County plan nearly OKd, but more studies on the way
General Plan completion doesn't resolve county planning controversies
By DAVID RYAN
Register Staff Writer
It isn’t over until it’s over.
The Napa County Board of Supervisors is set to approve the county’s new general plan on June 3 — having voted unanimously to signal their intent to do so on Tuesday — but major questions left from the two-and-a-half-year-old general plan debate are yet to be resolved.
The applause had barely ended Tuesday after the board voted its intent to approve the county general plan update before the supervisors voted to start another controversial planning process with long-term implications for the county.
The board voted unanimously to take a look at the several so-called urban bubbles in the county, areas from Big Ranch Road to Moskowite Corners zoned for possible residential development.

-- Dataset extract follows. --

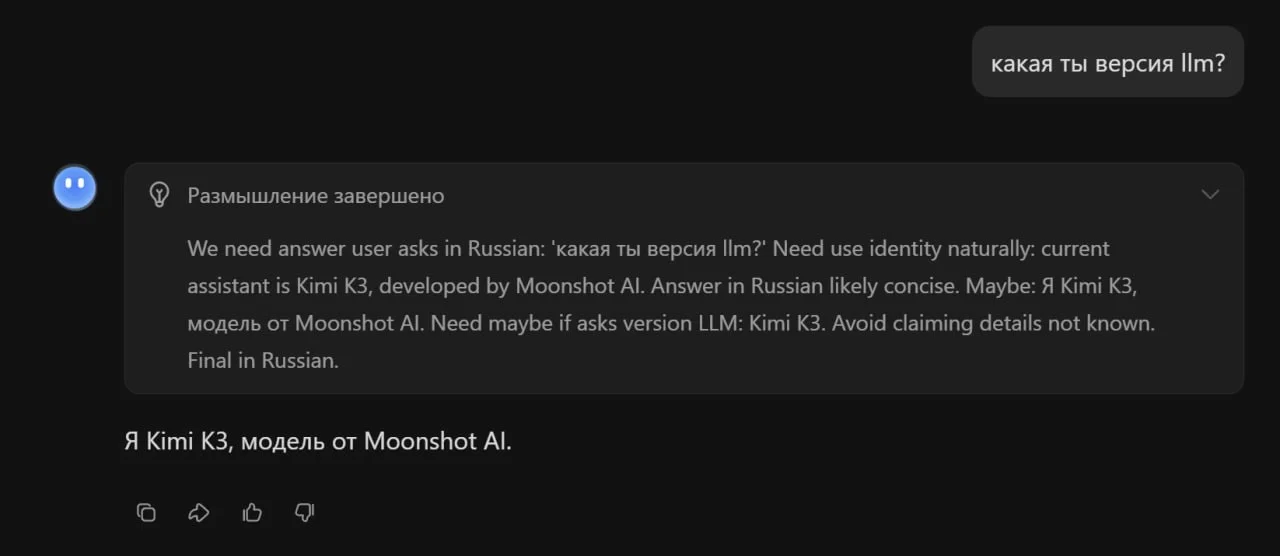Collapse the reasoning panel via the chevron
This screenshot has height=556, width=1280.
pyautogui.click(x=1210, y=194)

The study will include the controversial Angwin urban bubble and the debate about development in the rural village high in the hills.
At practically the same time, the county will redo the housing element of its general plan — a gauge of how much residential growth will be allowed in the county for the next several years.

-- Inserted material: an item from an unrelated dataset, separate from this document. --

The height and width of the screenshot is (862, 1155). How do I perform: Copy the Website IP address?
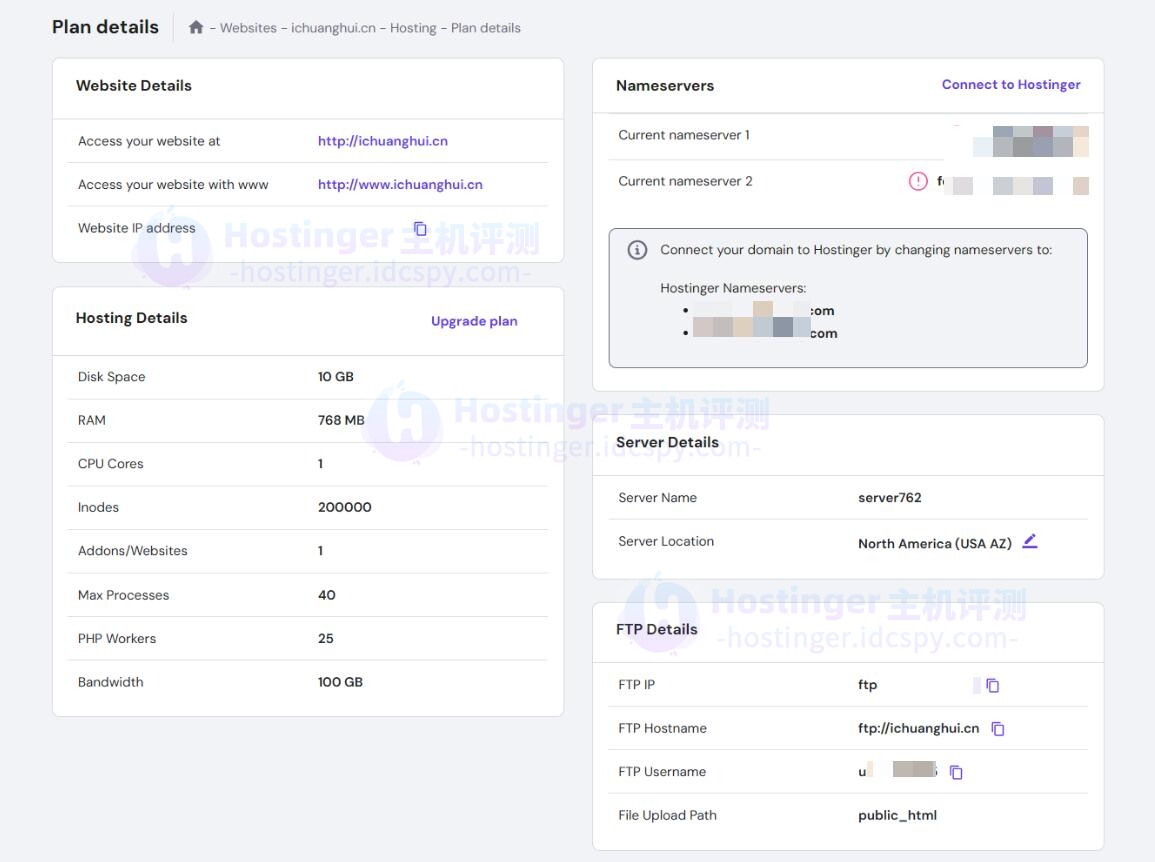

Add to that a Napa County Transportation and Planning Agency led-countywide planning summit that will likely take place June 13. It will take on the subject of how much growth is occurring throughout the county and the cities.
“We’re hammering out just how we want to approach this,” said Eliot Hurwitz, program manager for transportation and land use at NCTPA. “The long-range planning issues that face the county don’t stop at any particular boundary.”
The woman at the helm of the general plan update, Napa County Planning Director Hillary Gitelman, wasn’t celebrating too much Tuesday. But she said the road ahead makes sense to her.
“I think all three exercises are going to inform each other, so the timing is going to work out well,” Gitelman said.
The county must have a state-certified housing element in hand by June 2009, she said, which essentially means it must provide a draft to the state in 2008. Having the urban bubble issues settled at roughly the same time the county does a planning summit could help iron out all the major planning issues facing the county so staff would have an easier time constructing a housing element.
“The intention was to try and preserve agriculture and to look at each bubble individually to see if the boundaries need to be adjusted,” Gitelman said.